From Fig 3 it can be seen that the constituents of the IOCE for the RCM framework make up the other stages in the product lifecycle. Using the context diagram and the product lifecycle (Fig 3 & Fig 2) as a guide, a SIPOC (suppliers, inputs, process, outputs and customers) diagram [18] (see Fig 4) can be made for the RCM framework to clearly understand the specific links of RCM framework for a wind turbine gearbox to other stages of the gearbox lifecycle. Suppliers and customers define the cross-functional teams and individuals who are stakeholders in providing the inputs and making use of the outputs respectively, from the RCM framework. For the purpose of this

example, the majority of suppliers and customers are internal to the organisation, with the only external stakeholder being the gearbox manufacturer. The inputs to the process considered here are mainly the data which are required for RCM. This data varies from design to field data and requires individuals with respective technical competencies to make use of them for RCM. Also, the suppliers and customers of the RCM process are mostly the same groups of individuals, however, they make use of different inputs and outputs of the process. For example, the design engineering team are responsible for providing design information which are needed for RCM, however, they also have to make use of other data like failure and repair information for design reviews. Hence for an ideal RCM framework to be implemented, these stakeholders will have to participate in shaping the requirements for the process directly or indirectly. For example, design & manufacturing data are needed to be correlated with field operations data in order to identify the functional failures and select critical components. Therefore, the RCM group working on these aspects should be made up of representatives with the knowhow of the design and manufacturing details of the gearbox as well as those with field O&M experience.
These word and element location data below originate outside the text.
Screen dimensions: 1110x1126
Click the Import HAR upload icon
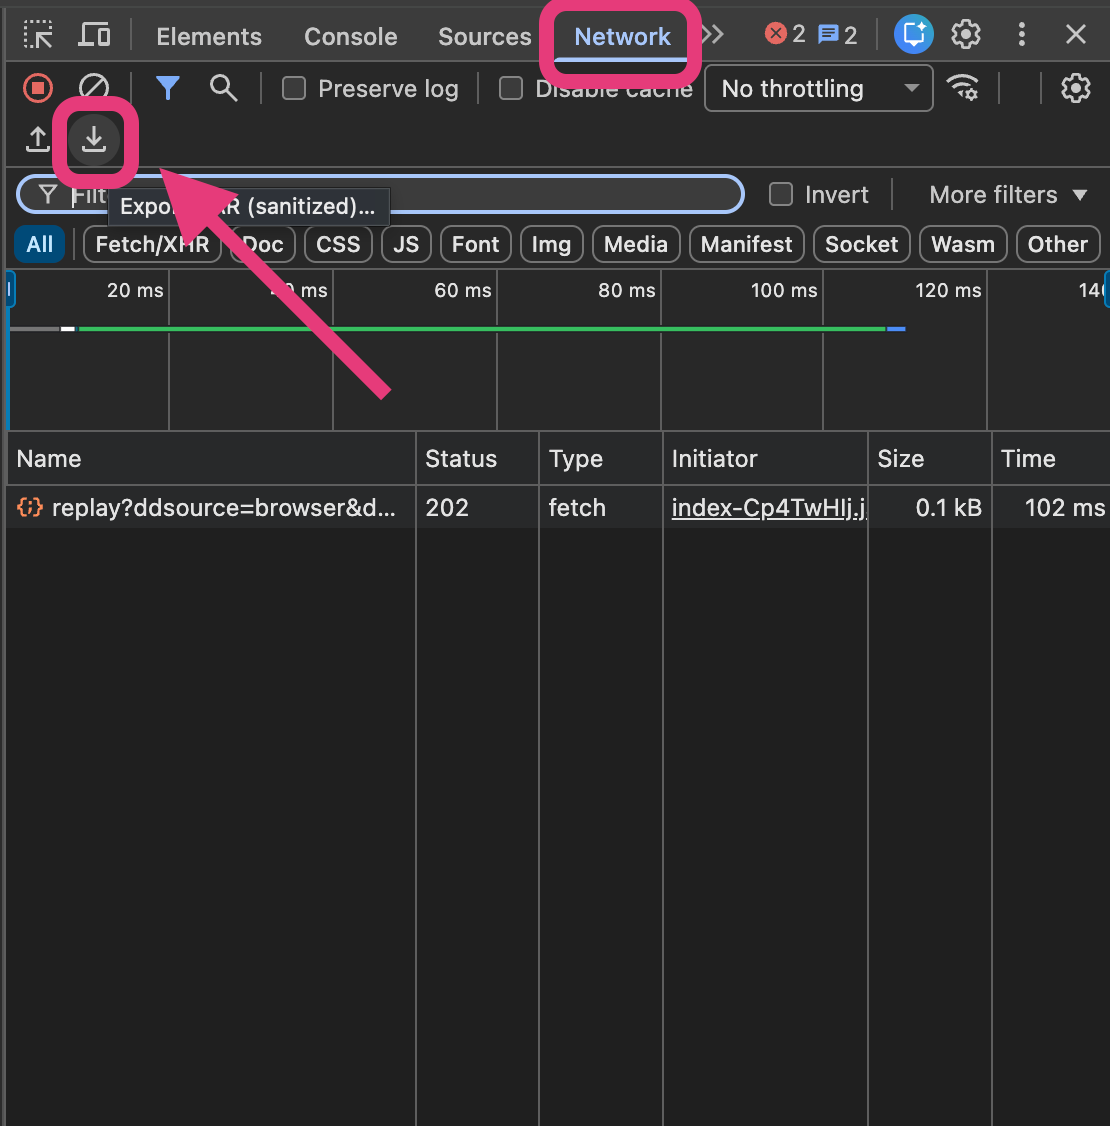tap(38, 140)
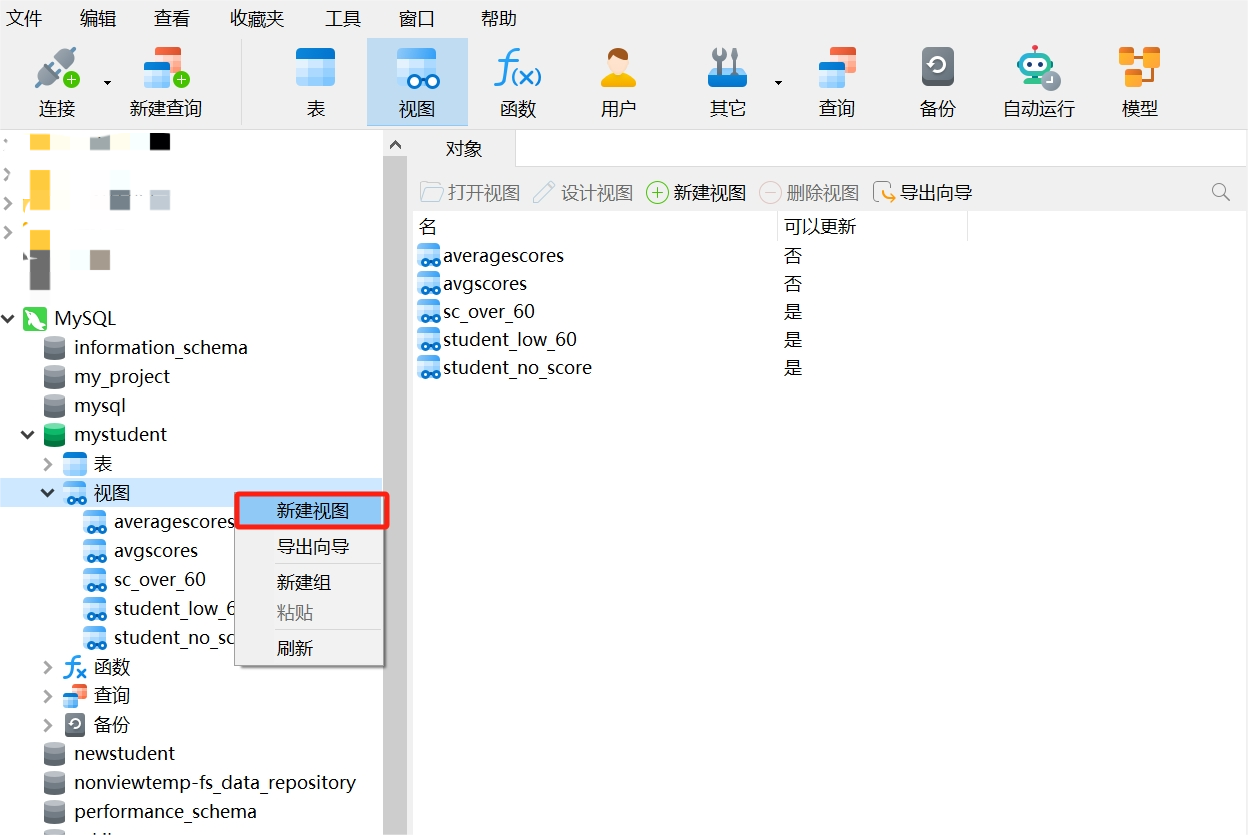Viewport: 1248px width, 835px height.
Task: Click 导出向导 button in object toolbar
Action: click(x=923, y=193)
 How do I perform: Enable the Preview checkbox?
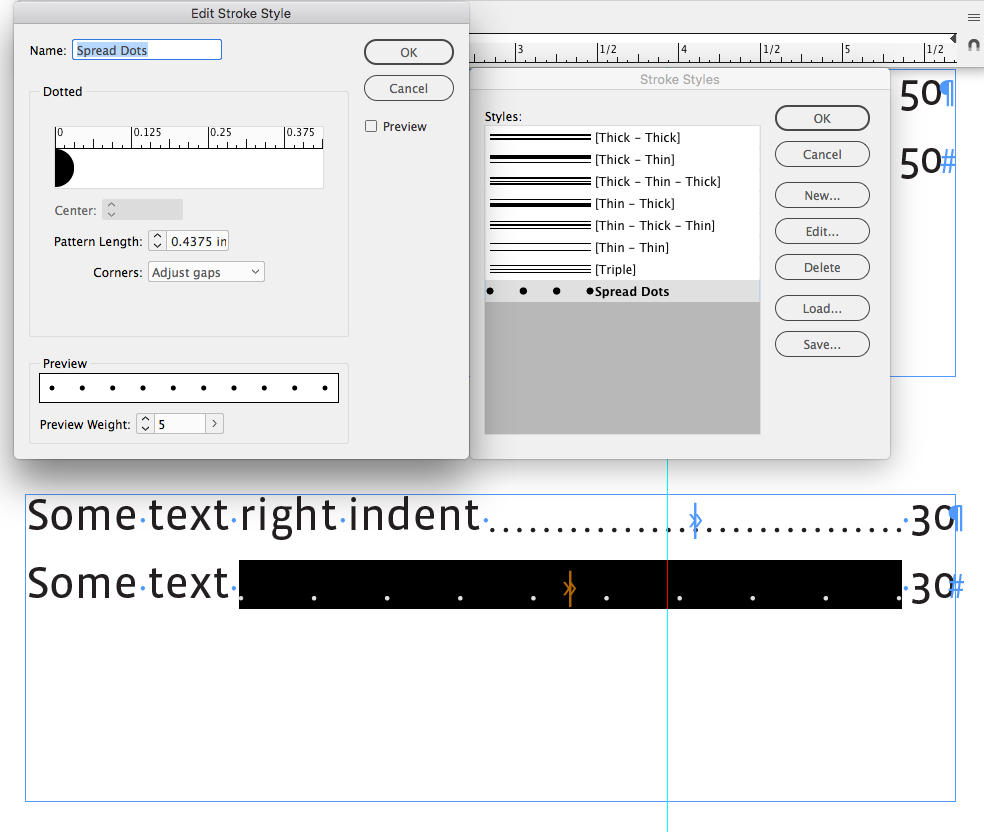(x=370, y=126)
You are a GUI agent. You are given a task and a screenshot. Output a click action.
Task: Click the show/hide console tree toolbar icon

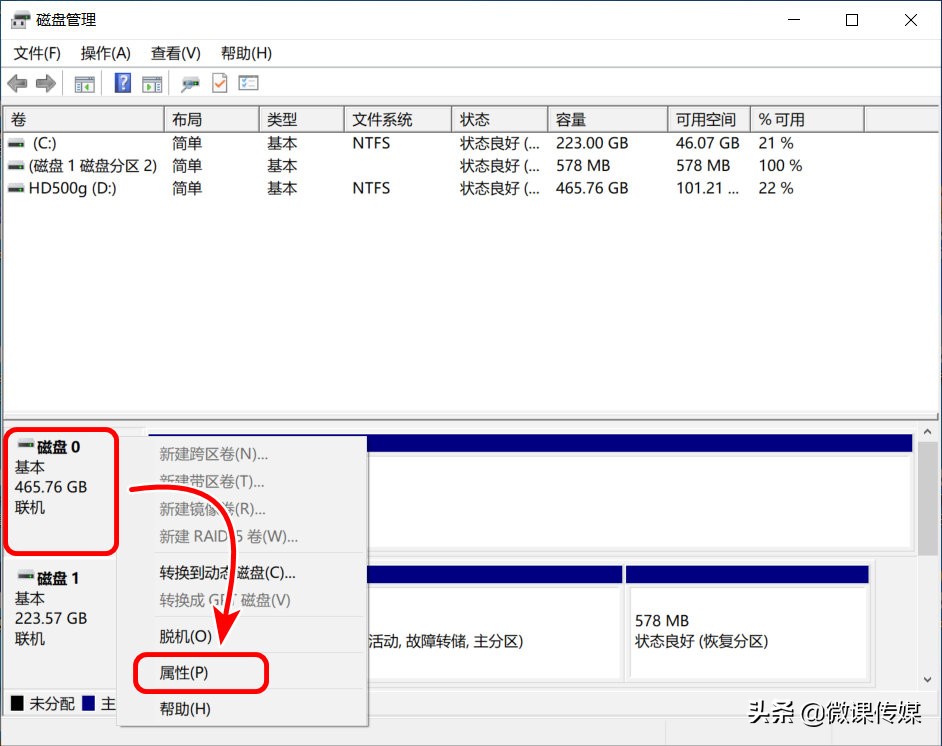tap(84, 83)
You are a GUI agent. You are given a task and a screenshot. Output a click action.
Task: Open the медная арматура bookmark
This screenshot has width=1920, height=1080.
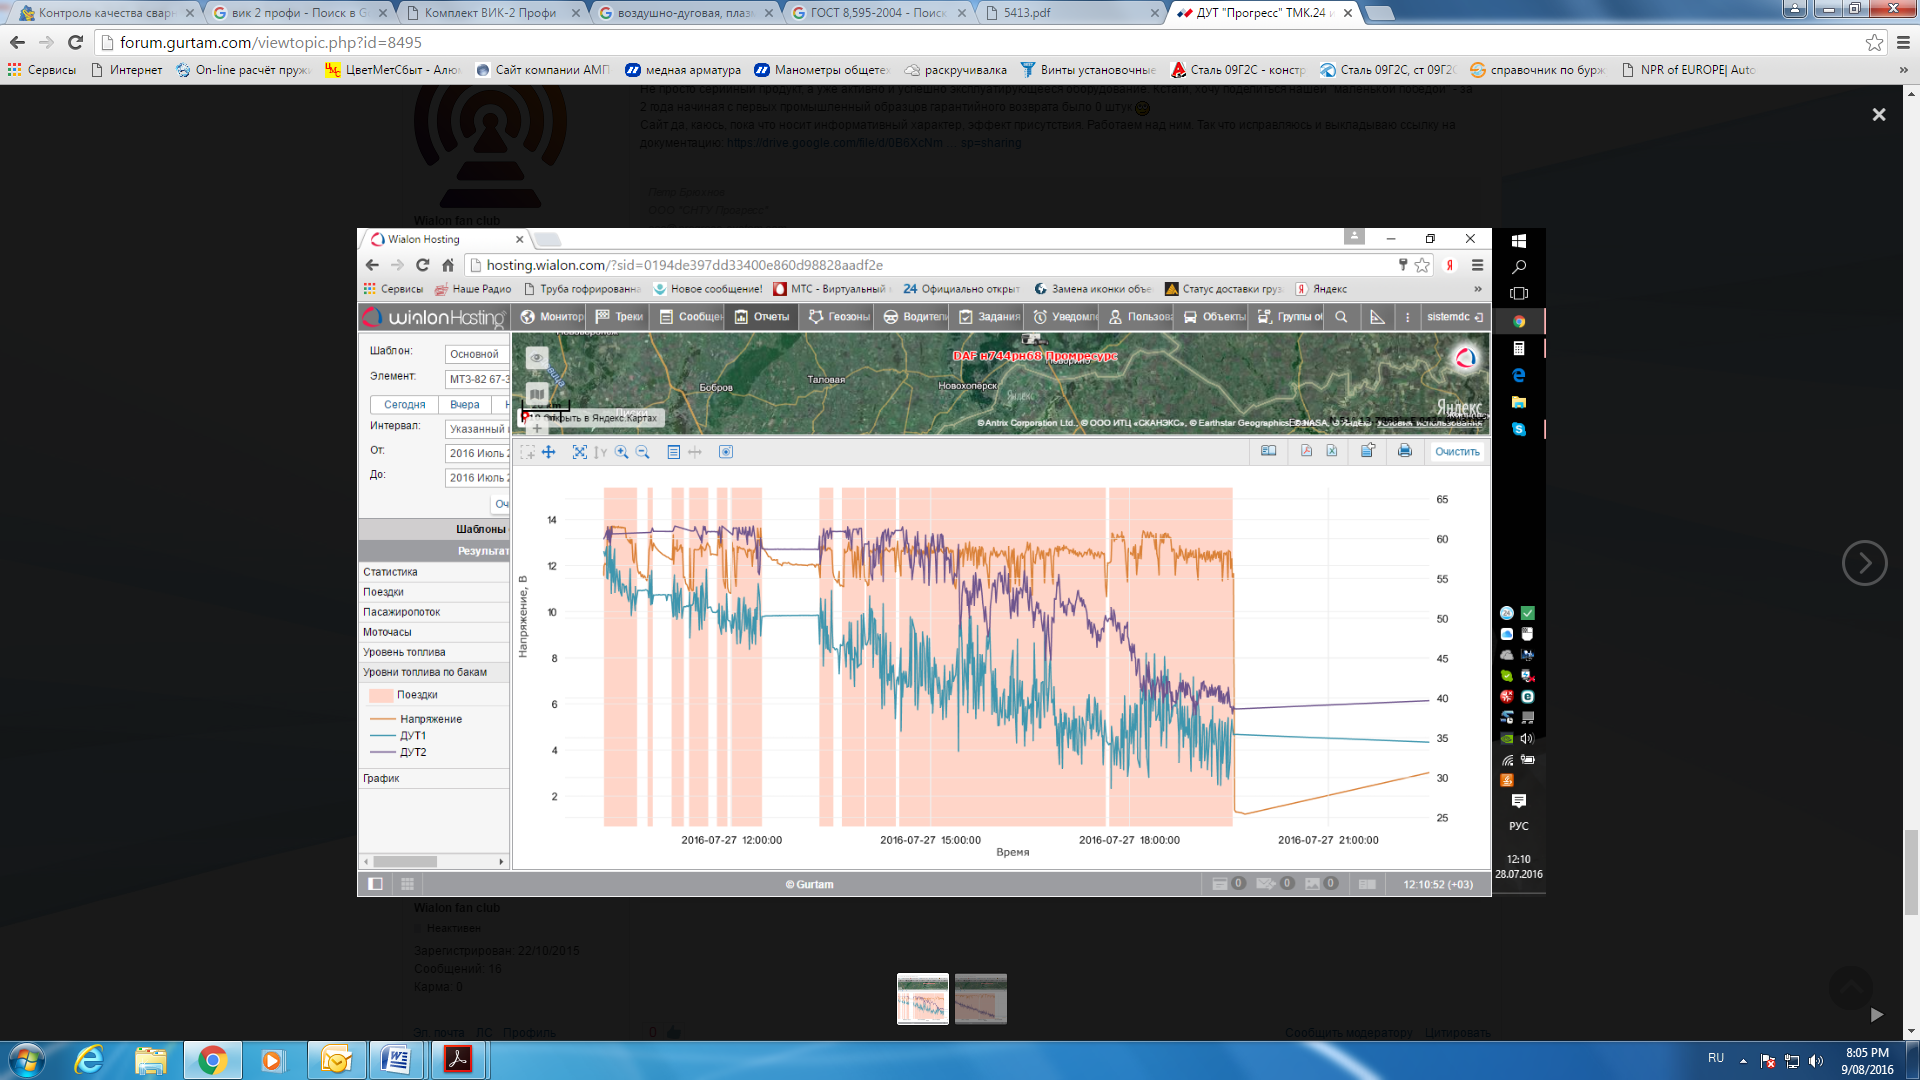(x=683, y=70)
Fig 4 SIPOC for the RCM framework for wind turbine gearbox

3.2. The Lifecycle System of Systems (SoS)

So far, there has been a gradual build-up in describing and linking RCM to the overall product lifecycle. In the context of a wind turbine project, the systems representation of the lifecycle is shown in Fig 5 below. The two clouds represent the production (in blue) and services/operations (in green) stages of the lifecycle showing the important interactions between major constituents of both systems. In a quick run through, a gearbox after being designed will go through a series of tests and then once manufactured will have to be integrated with other subsystems of the wind turbine (product integration). After integration with other components, the turbine is then installed in the field (construction) after which the service and operations lifetime begin in the field. The field

operation is characterized by plant operations and platform management. Plant operations are responsible for running individual wind farms while the platform management consists of those responsible for managing specific wind turbine type across different regions. Both the plant operations and platform management are responsible for overseeing service and maintenance of the turbines. The diagram also shows the connecting links from design to the field O&M stages and also the links between the quality team and other upstream stages of the lifecycle. Finally, the top management oversees all the different stages emphasizing the importance of aligning all stages of the lifecycle

4. Discussion

The previous two sections have presented the RCM framework for wind turbine gearbox maintenance and applied systems thinking to understand how the various stages of such a framework interact with other stages of the product lifecycle. This section will discuss further these interactions by looking at three key stages where the RCM framework can be anchored to the overall lifecycle.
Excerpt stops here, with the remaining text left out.